Use the GDC console to enable, deactivate, and view the endpoints of the Vertex AI pre-trained APIs.
Before you begin
To get the permissions that you need to provision GPUs and enable pre-trained APIs, ask your Organization IAM Admin or Project IAM Admin to grant you the following roles in your project namespace:
- To create a Kubernetes cluster with GPUs, obtain the User Cluster Admin
(
user-cluster-admin
) role. - To enable Vertex AI pre-trained APIs, obtain the AI Platform
Admin (
ai-platform-admin
) role in the project namespace.
For information about these roles, see Prepare IAM permissions. To learn how to grant permissions to a subject, see Grant and revoke access.
Follow these steps to provision GPUs before enabling the pre-trained APIs:
- Set up the GDC domain name system (DNS). If you haven't set up the DNS, work with your Infrastructure Operator (IO) to complete this prerequisite.
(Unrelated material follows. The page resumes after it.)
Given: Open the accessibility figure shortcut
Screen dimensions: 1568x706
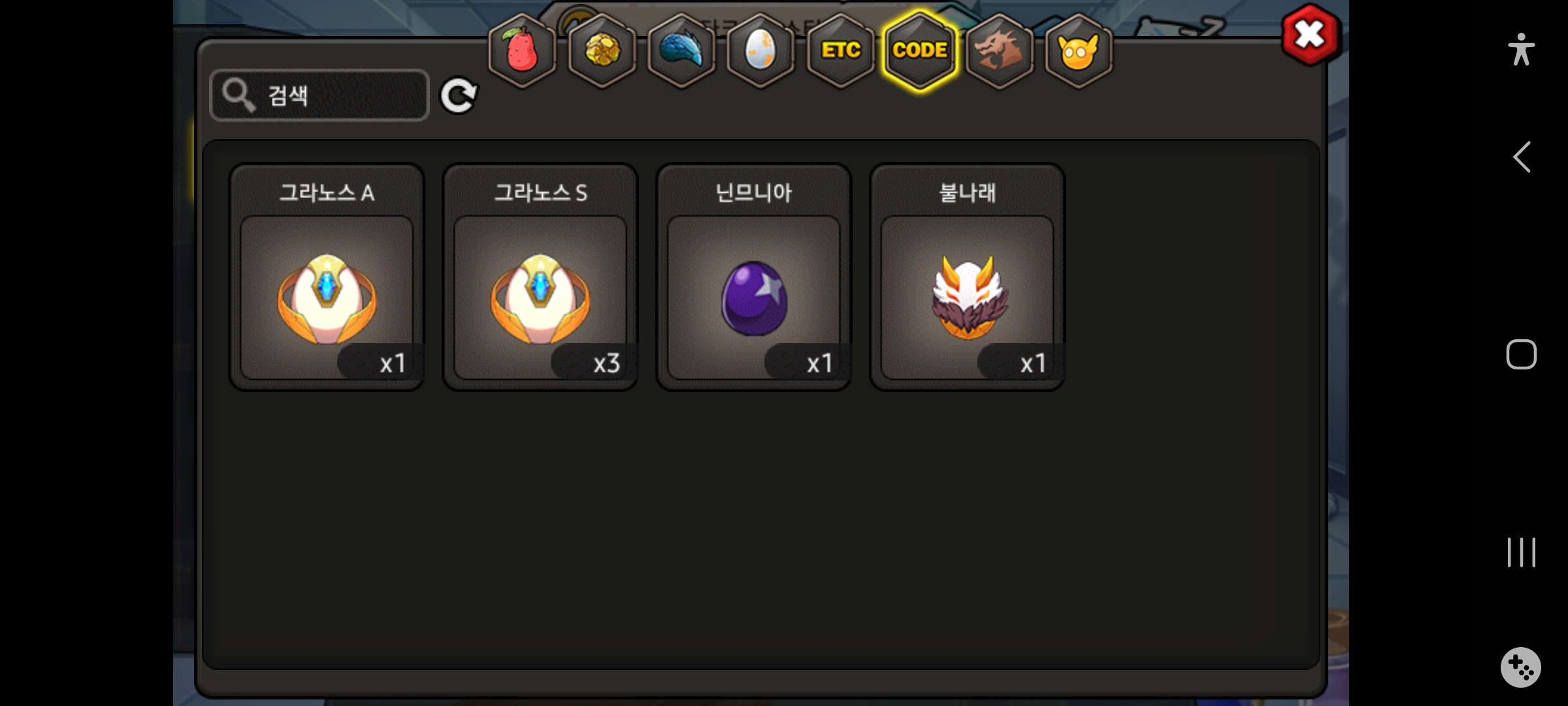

- Set up a project to use Vertex AI.
- Ensure that your project has the adequate ingress communication configured. For more information, see Configure a project network policy.
- Create a cluster that supports GPU container workloads. GPU resources on a Kubernetes cluster let developers run AI and ML models.
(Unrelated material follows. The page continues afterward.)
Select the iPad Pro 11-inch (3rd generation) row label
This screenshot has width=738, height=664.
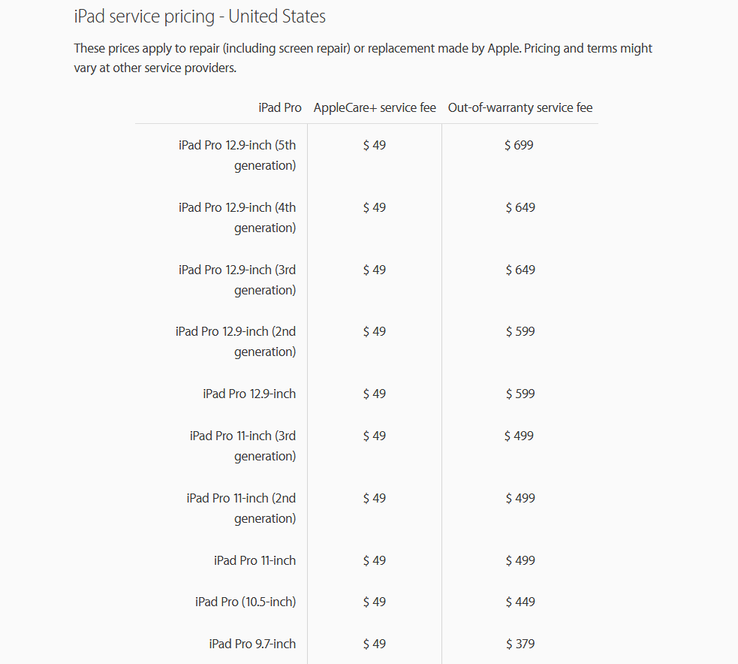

- Allocate GPU machines for the correct cluster types.
- Configure your containers to use GPU resources for your workloads.
- Sign in to the GDC console. If you can't sign in, see Connect to an identity provider.
Enable pre-trained APIs
You can enable the OCR, Speech-to-Text, and Vertex AI Translation pre-trained APIs using the GDC console.
After meeting the prerequisites, follow these steps to enable the pre-trained APIs:
- Sign in to the GDC console.
- In the navigation menu, click Vertex AI > Pre-trained APIs.
On the Pre-trained APIs page, click Enable on a specific service to enable that API.
In the confirmation dialog, click Enable. A progress message displays.
The enablement duration varies. It might take between 15 and 45 minutes to finish, depending on the state of the cluster.
If you want to view the status of the pre-trained APIs, view the service status and endpoints.
The VAI-A0001 alert (Enabling State Time Limit Reached
) triggers if the
services take a long time to be enabled. In this case, your IO must review the
VAI-R0001 runbook for details.
Deactivate pre-trained APIs
You can deactivate the OCR, Speech-to-Text, and Vertex AI Translation pre-trained APIs using the GDC console.
After meeting the prerequisites, follow these steps to deactivate the pre-trained APIs:
- Sign in to the GDC console.
- In the navigation menu, click Vertex AI > Pre-trained APIs.
On the Pre-trained APIs page, click Disable on a specific service to deactivate that API.
In the confirmation dialog, enter
disable
in the text field to confirm that you want to take that action. Then, click Disable. A progress message displays.
If you want to view the status of the pre-trained APIs, view the service status and endpoints.